Given information:
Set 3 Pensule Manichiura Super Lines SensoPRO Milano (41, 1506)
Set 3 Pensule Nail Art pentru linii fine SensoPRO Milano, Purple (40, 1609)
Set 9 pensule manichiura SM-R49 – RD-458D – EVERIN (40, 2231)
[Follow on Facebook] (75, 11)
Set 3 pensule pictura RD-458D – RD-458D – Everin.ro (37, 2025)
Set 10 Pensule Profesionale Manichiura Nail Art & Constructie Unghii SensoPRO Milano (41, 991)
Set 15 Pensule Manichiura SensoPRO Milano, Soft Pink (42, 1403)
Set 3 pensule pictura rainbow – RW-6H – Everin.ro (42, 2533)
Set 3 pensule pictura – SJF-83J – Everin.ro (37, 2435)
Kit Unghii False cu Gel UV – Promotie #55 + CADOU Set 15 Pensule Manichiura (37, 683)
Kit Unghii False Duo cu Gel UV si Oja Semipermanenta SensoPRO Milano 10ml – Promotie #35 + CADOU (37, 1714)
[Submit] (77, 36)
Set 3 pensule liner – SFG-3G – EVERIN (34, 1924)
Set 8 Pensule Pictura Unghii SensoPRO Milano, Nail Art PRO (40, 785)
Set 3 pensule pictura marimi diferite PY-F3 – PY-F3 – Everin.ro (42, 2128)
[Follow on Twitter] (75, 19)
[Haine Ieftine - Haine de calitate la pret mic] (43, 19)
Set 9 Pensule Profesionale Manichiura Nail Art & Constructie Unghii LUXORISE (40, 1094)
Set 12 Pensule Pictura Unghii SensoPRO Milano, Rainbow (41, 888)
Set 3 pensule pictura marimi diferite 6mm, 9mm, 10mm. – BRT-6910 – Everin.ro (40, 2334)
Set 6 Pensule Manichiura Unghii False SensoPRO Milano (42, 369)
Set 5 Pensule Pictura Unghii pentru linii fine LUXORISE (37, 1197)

Activity:
A faithful copy of every record is required; output it in full.

Problem solution:
Set 3 Pensule Manichiura Super Lines SensoPRO Milano (41, 1506)
Set 3 Pensule Nail Art pentru linii fine SensoPRO Milano, Purple (40, 1609)
Set 9 pensule manichiura SM-R49 – RD-458D – EVERIN (40, 2231)
[Follow on Facebook] (75, 11)
Set 3 pensule pictura RD-458D – RD-458D – Everin.ro (37, 2025)
Set 10 Pensule Profesionale Manichiura Nail Art & Constructie Unghii SensoPRO Milano (41, 991)
Set 15 Pensule Manichiura SensoPRO Milano, Soft Pink (42, 1403)
Set 3 pensule pictura rainbow – RW-6H – Everin.ro (42, 2533)
Set 3 pensule pictura – SJF-83J – Everin.ro (37, 2435)
Kit Unghii False cu Gel UV – Promotie #55 + CADOU Set 15 Pensule Manichiura (37, 683)
Kit Unghii False Duo cu Gel UV si Oja Semipermanenta SensoPRO Milano 10ml – Promotie #35 + CADOU (37, 1714)
[Submit] (77, 36)
Set 3 pensule liner – SFG-3G – EVERIN (34, 1924)
Set 8 Pensule Pictura Unghii SensoPRO Milano, Nail Art PRO (40, 785)
Set 3 pensule pictura marimi diferite PY-F3 – PY-F3 – Everin.ro (42, 2128)
[Follow on Twitter] (75, 19)
[Haine Ieftine - Haine de calitate la pret mic] (43, 19)
Set 9 Pensule Profesionale Manichiura Nail Art & Constructie Unghii LUXORISE (40, 1094)
Set 12 Pensule Pictura Unghii SensoPRO Milano, Rainbow (41, 888)
Set 3 pensule pictura marimi diferite 6mm, 9mm, 10mm. – BRT-6910 – Everin.ro (40, 2334)
Set 6 Pensule Manichiura Unghii False SensoPRO Milano (42, 369)
Set 5 Pensule Pictura Unghii pentru linii fine LUXORISE (37, 1197)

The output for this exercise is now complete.